▶ **Excerpt provided**

_ _ _

Star Trek Picard season 3 brings back lots of old faces, but one of the new characters is Captain Shaw. If he reminds you of a certain someone, here's why.

Star Trek Picard season 3 Captain Jellico Chain of Command

Star Trek Picard season 3 doesn’t have many original ideas. In fact, that’s probably already giving it too much credit. This latest season of the Star Trek series is a stitched-together Frankenstein of ideas from the franchise’s past. It asks: what if you took the character dynamics from The Motion Picture, the setting of The Wrath of Khan, the villains from the Dominion War, the cast of TNG and mashed them all together?

Naturally, then, anything new stands out like a laughing Vulcan. The soaring score from composer Stephen Barton, the gorgeous design of the USS Titan-A, the ship’s young and eager crew. Except, even each of these is built on the foundation of the past. New musical compositions are grand but draw heavily from well-known themes and arrangements. The Titan-A is a refit of Riker’s own ex-ship. Its fresh-faced crew isn’t so fresh-faced after all.

_ _ _

▶ **Data excerpt**

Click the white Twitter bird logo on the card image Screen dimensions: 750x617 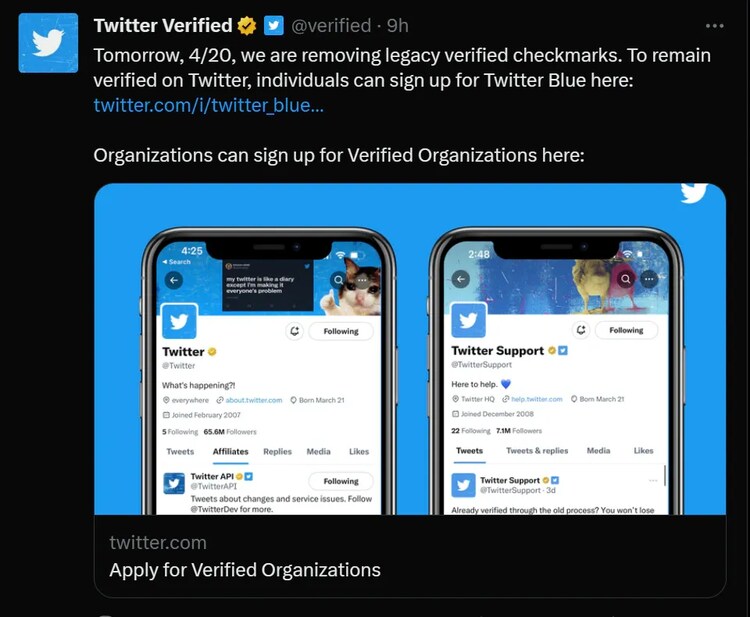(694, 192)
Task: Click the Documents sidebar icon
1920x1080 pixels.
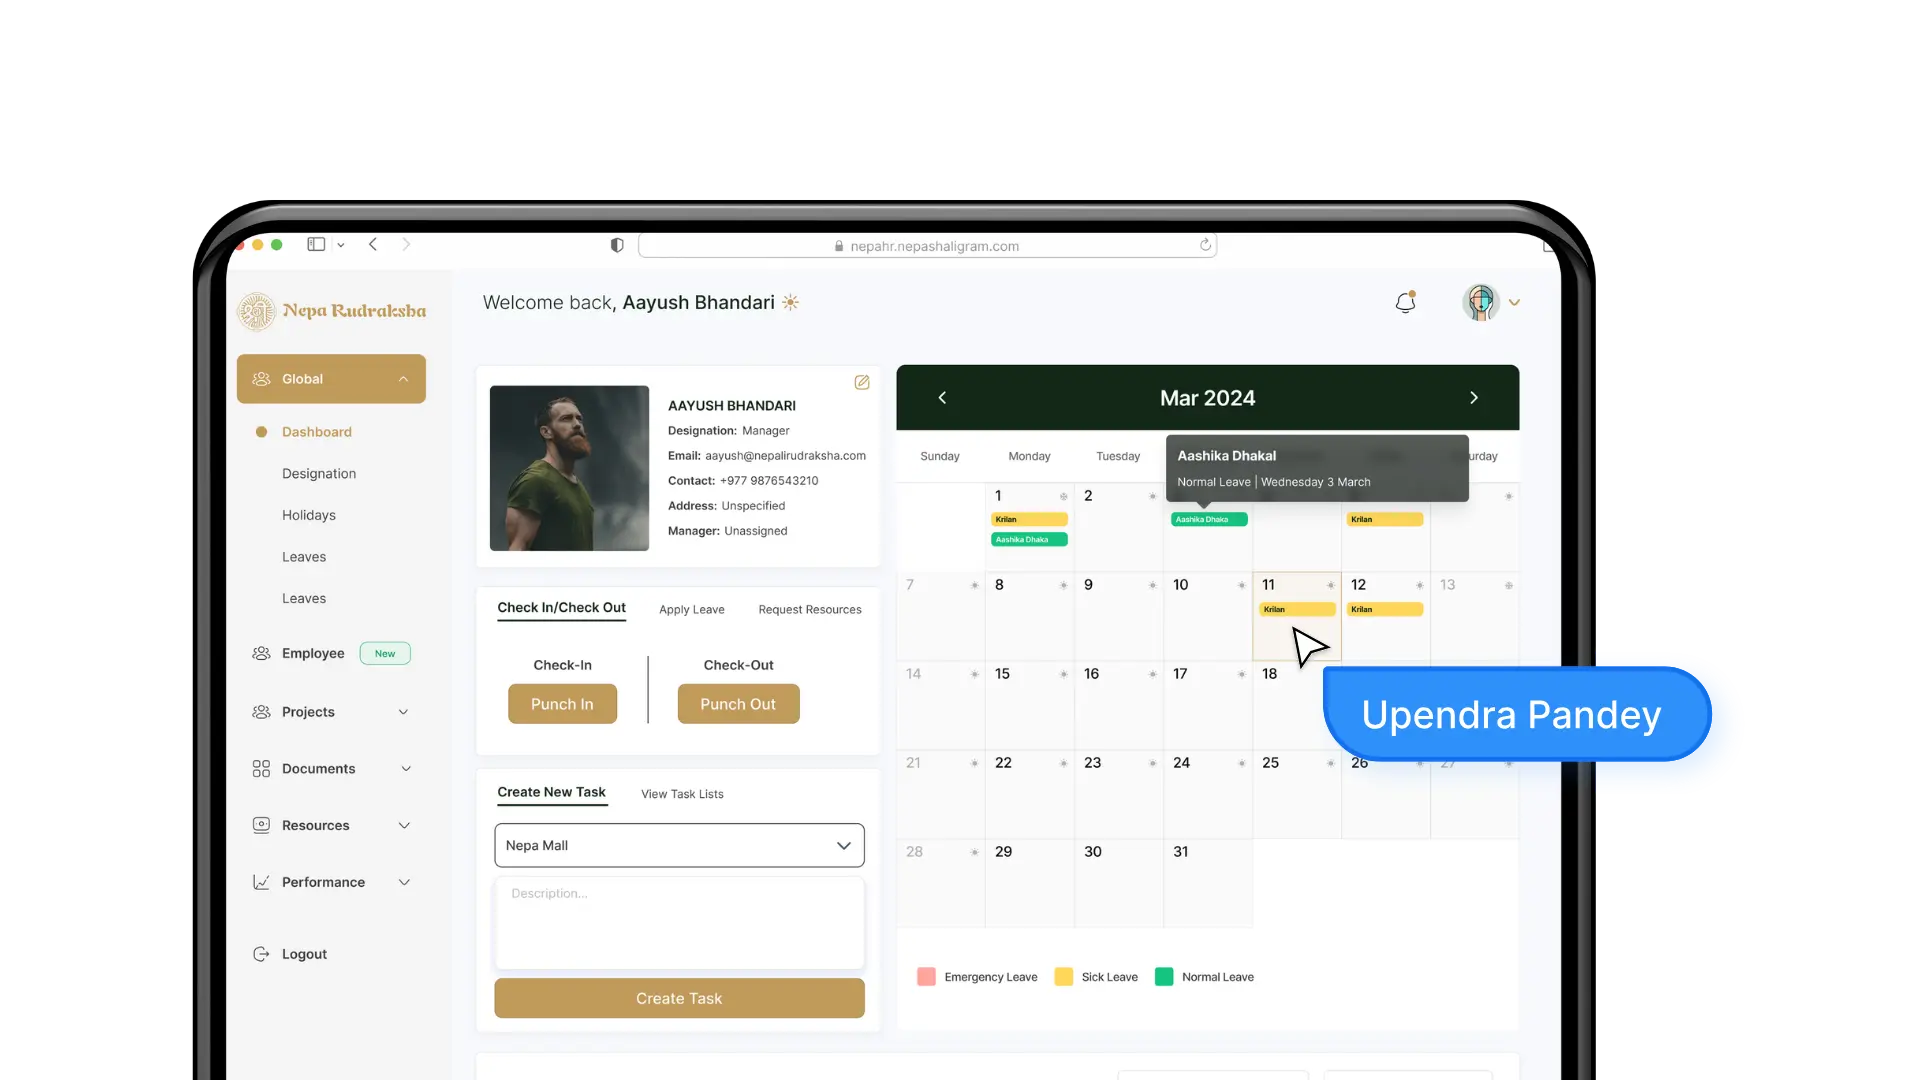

_ _ _

▶ **Tasks for this exercise**
#1 Answer these questions from the Star Trek Picard season 3 excerpt:
(a) Which new character is named in the opening lines?
(b) Who composed the score?
(c) The Titan-A is a refit of whose former ship?
#2 From the Star Trek Picard season 3 excerpt, quote the passage that starts at the words "Star Trek Picard season 3 doesn’t" and ends after "them all together?".
#3 Extend the piece on Star Trek Picard season 3, writing what follows its final sentence.

▶ **Answers to the exercise**
#1
(a) Captain Shaw
(b) Stephen Barton
(c) Riker's

#2
Star Trek Picard season 3 doesn’t have many original ideas. In fact, that’s probably already giving it too much credit. This latest season of the Star Trek series is a stitched-together Frankenstein of ideas from the franchise’s past. It asks: what if you took the character dynamics from The Motion Picture, the setting of The Wrath of Khan, the villains from the Dominion War, the cast of TNG and mashed them all together?

#3
Old fan-favourite and Star Trek Picard alum Seven of Nine is the first officer. Sidney LaForge, daughter of the great Geordi, takes the helm. The background cast of Star Trek characters on the ship (the Vulcan science officer, the Bajoran tactical officer, the Trill doctor) aren’t really characters at all, and they’re not intended to be. They’re placeholders to fill a space because a starship needs a crew, and I guess someone needs to take the conn.

Captain Shaw bucks the trend. Brilliantly portrayed by Todd Stashwick and pricklier than a porcupine, Shaw is neither someone we’ve seen before nor related to someone we’ve seen before. A certified win, then, for those of us who aren’t impressed simply by nostalgia or references.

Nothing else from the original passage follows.